Note: Clomiphene can reduce egg-white cervical mucus because of its antiestrogenic effect. This can make it more difficult to track ovulation using your cervical mucus. Sex may feel more uncomfortable as well. Try using a fertility-friendly lubricant to decrease discomfort.
- Rise in basal body temperature (BBT): Your basal body temperature increases up to one degree Fahrenheit right after ovulation.
- Ovulation cramps: About 40% of women experience “mittelschmerz” which is abdominal pain during ovulation.
- Breast tenderness: Your breasts may feel heavy or full due to a rise in progesterone after ovulation.
Know more: Ovulation Symptoms: How Do You Really Know?
Now, on the flip side, you may wonder what your options are if you don’t ovulate on clomiphene.
What if I don’t ovulate on Clomid®?
If you did not ovulate on your current clomiphene cycle, you can immediately restart with Clomid® on a 50 mg higher dose for another 5 days.
You can take clomiphene for up to 6 cycles or until you reach the maximum dose of 250 mg. If you don’t ovulate or get pregnant after 6 cycles of Clomid® treatment, you’ll be switched to an alternative regime like letrozole or gonadotropins.
So far we have focused on Clomid® use in women who don’t ovulate. But what if you take Clomid® when you already ovulated?
Risks of taking Clomid® when you already ovulate
Clomiphene is sometimes prescribed even if you already ovulate regularly.
You may have unexplained infertility in which you ovulate but are struggling to conceive.
Your doctor could prescribe clomiphene to induce controlled ovarian hyperstimulation. This is done to increase the amount of eggs that are released in a month to increase the chances of pregnancy. Otherwise known as “superovulation”.
This is not without risks, however.
Rarely, you can develop a complication called ovarian hyperstimulation syndrome (OHSS). When this occurs, too many eggs are produced which leads to cystic enlargement of your ovaries. The accumulation of fluid causes your ovaries to swell. The fluid can then leak into your abdomen and cause weight gain and bloating. This can result in breathlessness, dizziness, pelvic pain, nausea, or vomiting.
OHSS usually resolves on its own, but notify your doctor if you experience any of the symptoms noted above.
Key takeaways
- Clomiphene works to induce ovulation in women with anovulation.
- You will be instructed to start taking Clomid® on cycle days 3, 4, or 5 for 5 continuous days.
- You will likely ovulate 5-10 days after the day of your last dose of clomiphene.
- Plan to start having sexual intercourse 5 days after your last dose of clomiphene.
- You can be on clomiphene treatment for up to 6 cycles.

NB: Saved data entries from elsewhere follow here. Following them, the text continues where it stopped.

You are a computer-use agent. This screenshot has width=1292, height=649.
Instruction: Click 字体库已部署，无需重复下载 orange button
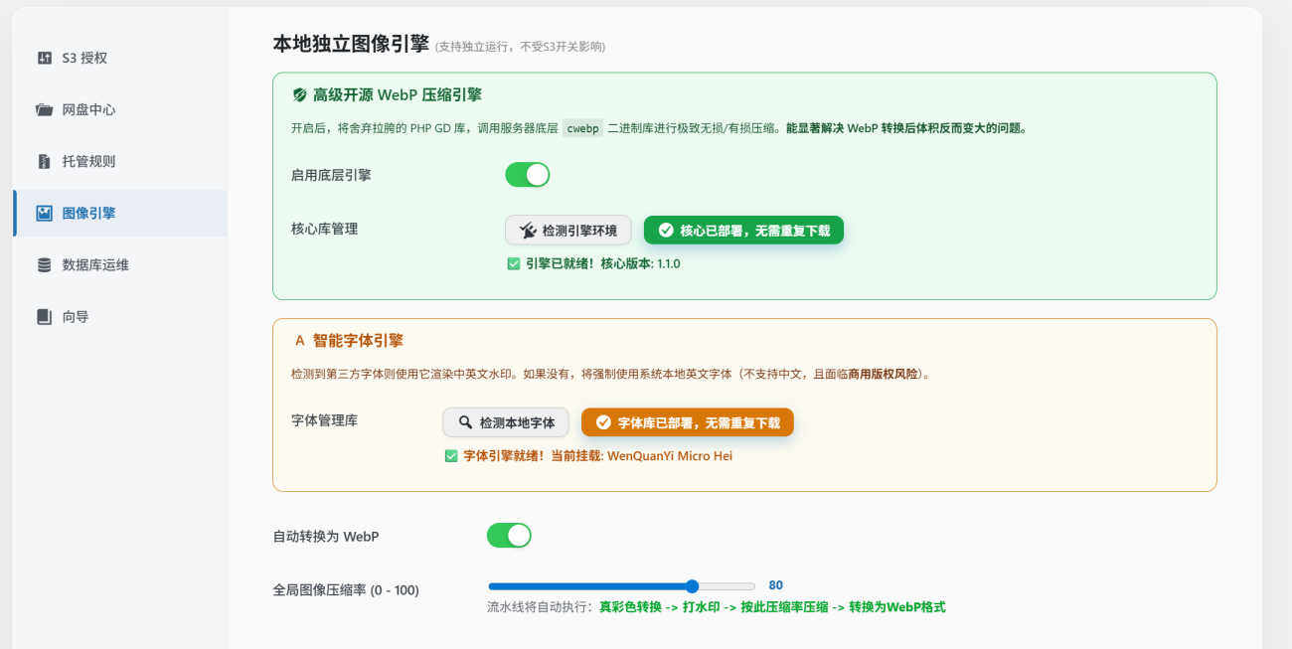point(687,422)
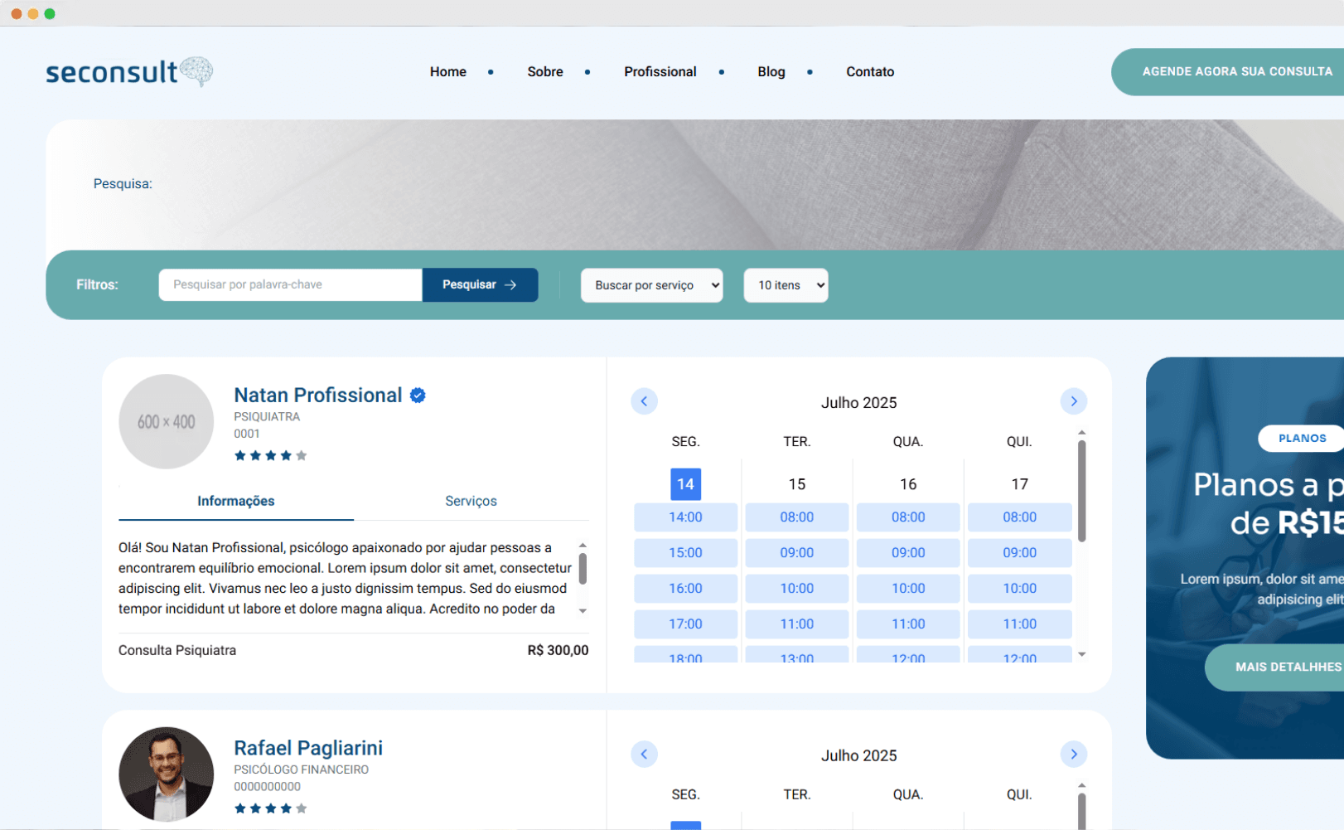Image resolution: width=1344 pixels, height=830 pixels.
Task: Switch to the Serviços tab
Action: point(471,501)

- Studies show clomiphene citrate results in a 60-85% ovulation rate in anovulatory patients.
- Studies show clomiphene citrate results in a 10-20% live birth rate, depending on the underlying cause of infertility.
- Symptoms of ovulation while on Clomid® include changes in cervical mucus, a rise in BBT, abdominal cramps, and breast tenderness.
- You can take Clomid® if you already ovulate, but you could develop ovarian hyperstimulation syndrome (OHSS).
FAQs
You could get pregnant during your first cycle of Clomid®. There is a 10-20% pregnancy rate per cycle with clomiphene citrate, but this can vary from person to person based on your age, lifestyle, and underlying health conditions.
Clomiphene citrate can cause your cycle length to temporarily lengthen and your period to be late. A late period may also indicate pregnancy! Take a pregnancy test if you suspect that is the cause of your late period.
You will start taking Clomid® early in your menstrual cycle on cycle days 3, 4, or 5. It’s important to take clomiphene citrate during your follicular phase so your follicles can grow and release an egg. You need to take Clomid® for 5 days and you would ovulate 5-10 days later.
Higher doses of clomiphene can cause the release of multiple eggs. This is great for improving your chance of getting pregnant. But it also means you have an increased chance of multiple births. (This means getting pregnant with twins or triplets!)